Polyglot Persistence in Windows Azure
I recently read NoSQL Distilled by Pramod J. Sadalage and Martin Fowler. In the book, an argument is put forth that we are entering into an era of polyglot persistence, where applications use different storage technologies to handle different storage needs. The de-facto standard of using a relational database management system (RDBMS) for all storage needs is being challenged by some interesting NoSQL alternatives. In this book, discussion is given to five categories of databases; RDBMS, Key-Value, Document, Column, and Graph. I recommend the book if you want to gain a deeper understanding of these database categories. If you just want a quick primer in less than 1 hour, check out this video.
So, what could polyglot persistence look like? A canonical example is an online retail application as shown here.
In this example, we have a web-front-end (WFE) making use of different database categories for different needs. For example,
- When a user adds an item to his/her shopping cart, that shopping cart data may be stored using a key-value database. Key-Value databases provide fast access to simple, unstructured structured data. The key could be the user’s e-mail address with the value being individual shopping cart items.
- Product data can vary greatly from one product to the next.

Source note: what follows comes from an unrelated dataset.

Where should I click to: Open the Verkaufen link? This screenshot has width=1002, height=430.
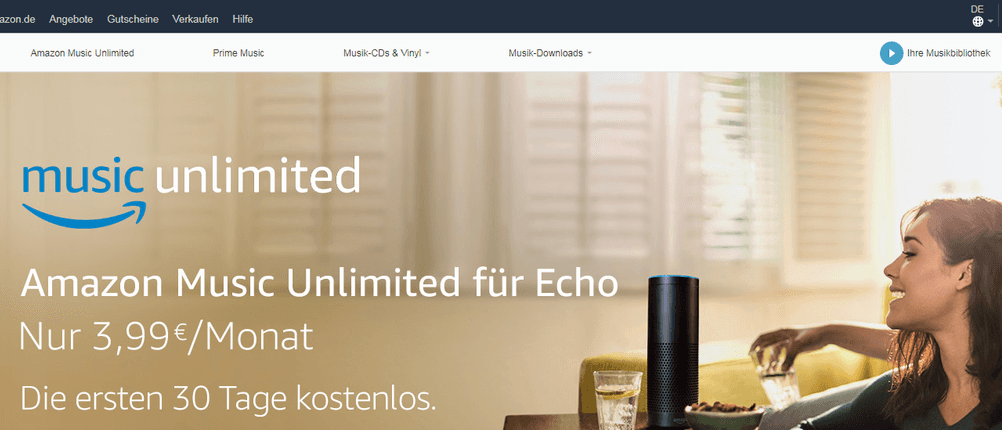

Just drill into the product details of your favorite online retailer and you will likely see different properties for different categories of products. In a RDBMS implementation, you can probably imagine schemas that have columns like “customfield1”, “customfield2”, and so on. Or all-encompassing schemas where each row has a lot of null values in it. Document database don’t enforce schema like a RDBMS does, and therefore a perfect fit for product data. You just store the product information as a document.

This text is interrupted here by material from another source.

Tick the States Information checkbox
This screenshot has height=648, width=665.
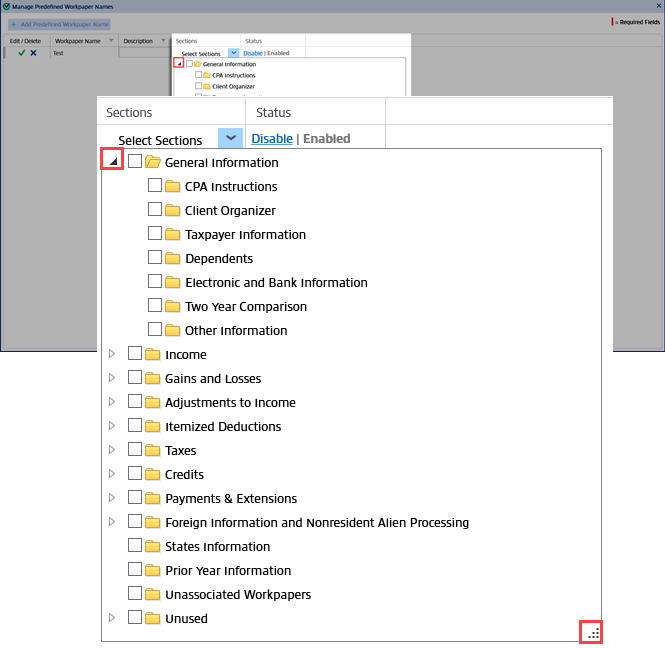[135, 547]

- Recommendation data such as “users who bought X also bought Y” is handled exceptionally well by graph databases. Here, nodes (users) can have any number of relationships (bought X, bought Y) and these relationships can evolve without requiring any schema changes. Furthermore, the nodes and, relationships between nodes, can each have properties associated with them to further enhance node traversal.
- The ACID characteristics of RDBMS is still a great fit for data such as order data, where the processing of payment and updating of inventory can easily be done in a manner that insures data integrity.

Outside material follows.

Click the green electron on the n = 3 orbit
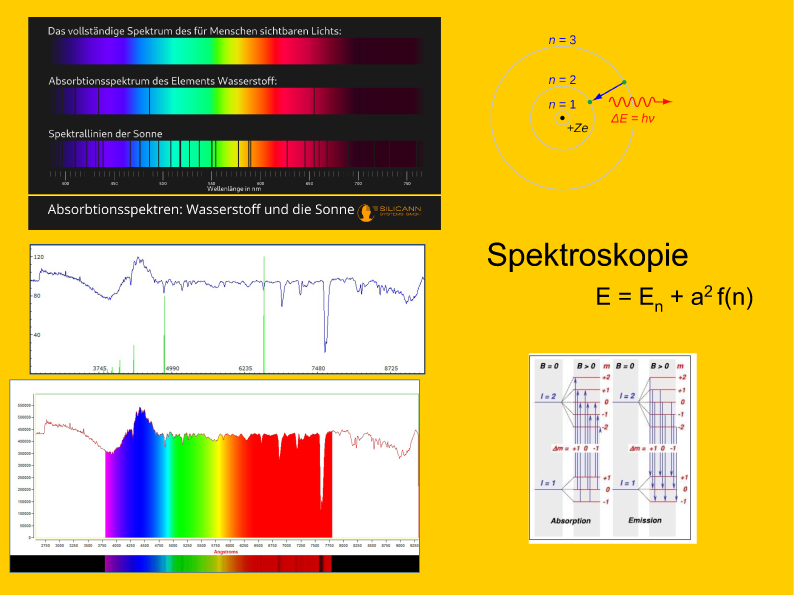The height and width of the screenshot is (595, 794). click(x=623, y=81)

Something to observe here is that while we’re making use of different databases for different needs, we’ve also introduced a massive amount of complexity. The WFE needs to know how to do CRUD against four different databases now.
As a result of this, another pattern is emerging whereby database implementations are wrapped by web services. Consider now a cloud architecture such as this, where the underlying database (Key-Value, Document, Graph, and RDBMS) is wrapped by a web service and the WFE simply retrieves the URI for these services from its web.config file.
This is a good idea when you’re using multiple database technologies as it eliminates direct dependencies to the databases that the WFE would otherwise have to take. With this design, the WFE just consumes the web services using standard web protocols (HTTP, JSON), hiding the complexities of the underlying database. This also offers the web service flexibility to change the database it uses in the future without introducing breaking changes.
By deploying this as a Windows Azure Cloud Service, you can begin to take advantage of the elastic scale of cloud computing. For example, the WFE and each underlying web service can be a separate role. Need more instances of the WFE? Fewer instances of the Shopping Cart Service? No problem – scale each as needed.
This gives you an idea of what polyglot persistence could look like in a Windows Azure Cloud Service. In future posts, I’ll be exploring some of the implementation details for each of these services.